Apple's IDE, Xcode, is actually quite powerful once you finally figure out what's what in their world. After spending some time using Xcode and not fully understanding the reasoning behind everything I think things finally clicked sometime this summer. After using Xcode for months I now finally understand the underlying principle behind Xcode's project structure. Like most things of this nature, once you finally understand it's not only simple but painfully obvious.

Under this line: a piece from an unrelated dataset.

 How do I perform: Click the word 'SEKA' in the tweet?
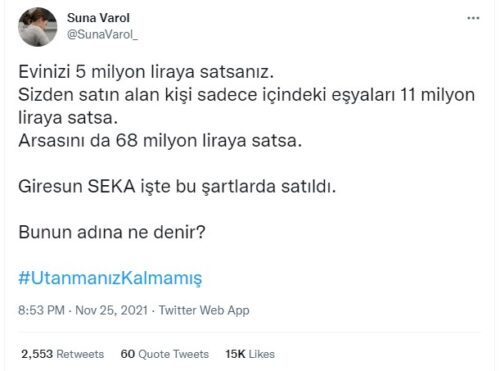pos(111,186)

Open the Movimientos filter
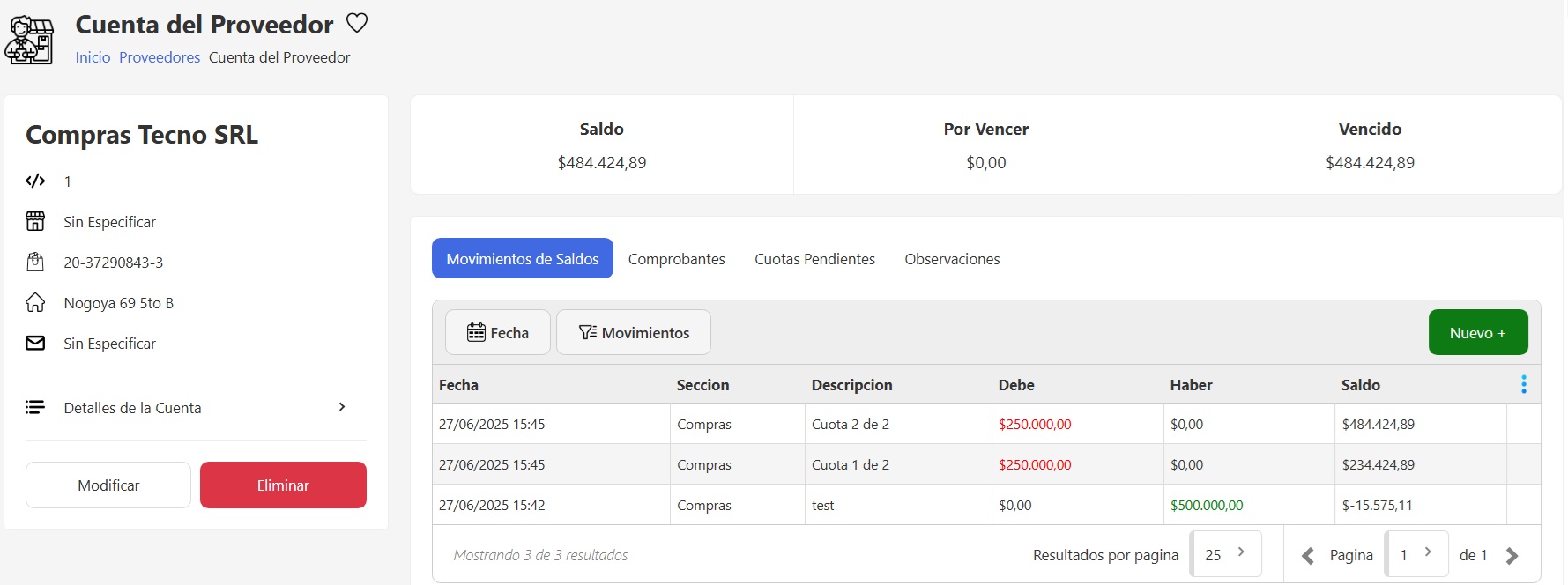[634, 333]
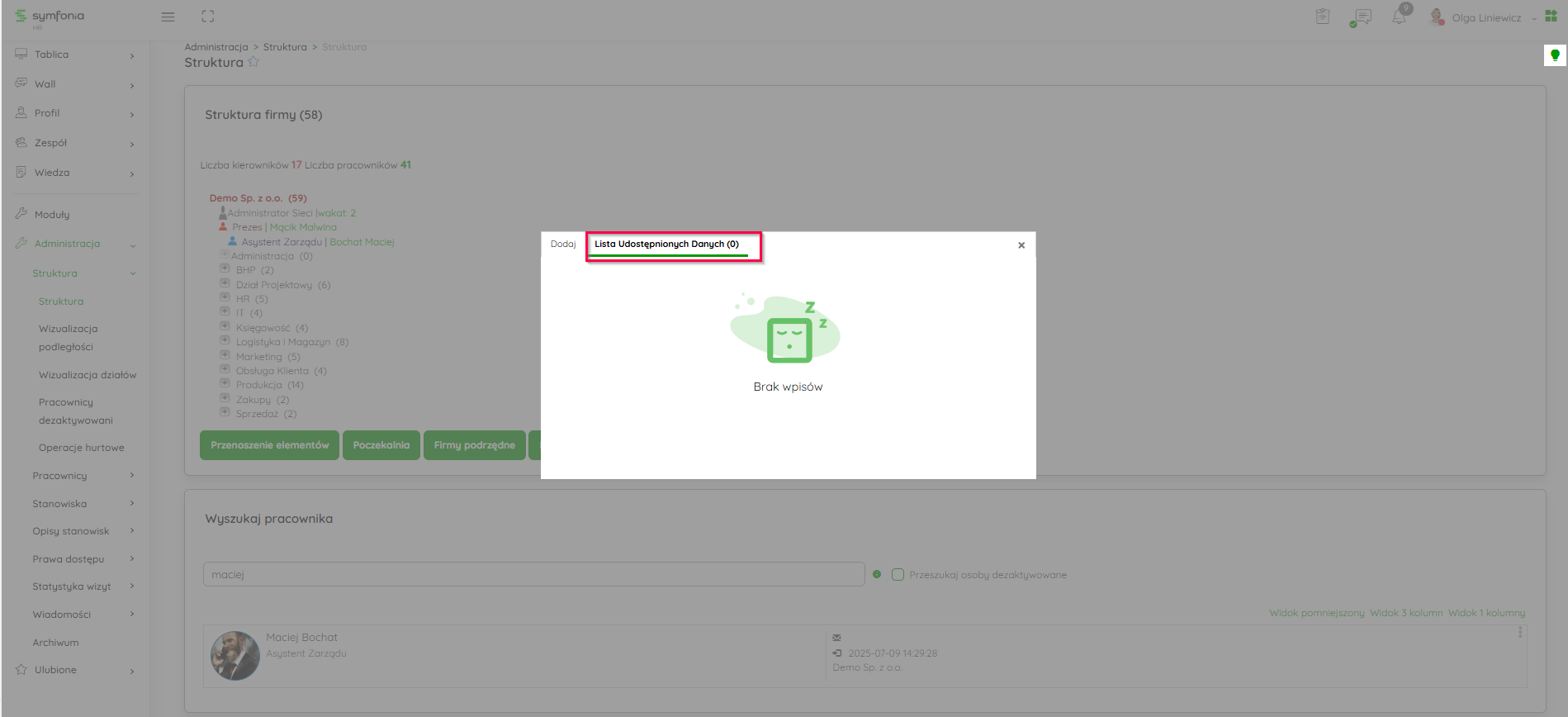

Xcode is not alone when it comes to applications that just make you feel stupid. I'm not going name any applications or peg them to the open source world or commercial software shops. What it does come down to however is complete user experience. It might not even be a question of the developers not caring. Rather, many times the developers forget what it was like to first start learning and using their own product. They become so immersed in their paradigm that it is obvious to them and very casually overlook the difficulties that new-comers might have with the product.

Although "Understanding Xcode Projects" published on the ADC is long overdue it is nonetheless a very elegant solution. No more than a few pages with accompanying annotated screen shots, "Understanding Xcode Projects" succinctly explains Xcode's philosophy. The document can prove useful to new-comers and experienced Xcode users alike. In about ten minutes you can look over the article and sit back and say "AHHH! So that's how things work around here." Rather than spend many frustrated attempts at tackling Xcode by the horns.

I think more developers should learn from this example; struggling with a user interface should not be viewed as a rite of passage. This is probably even more true in the open source world if only because technical writers are not as readily available. If you're a developer what's an hour spent preparing a help article like this one compared to the countless hours you've spent implementing all those neat features that you hope will get used?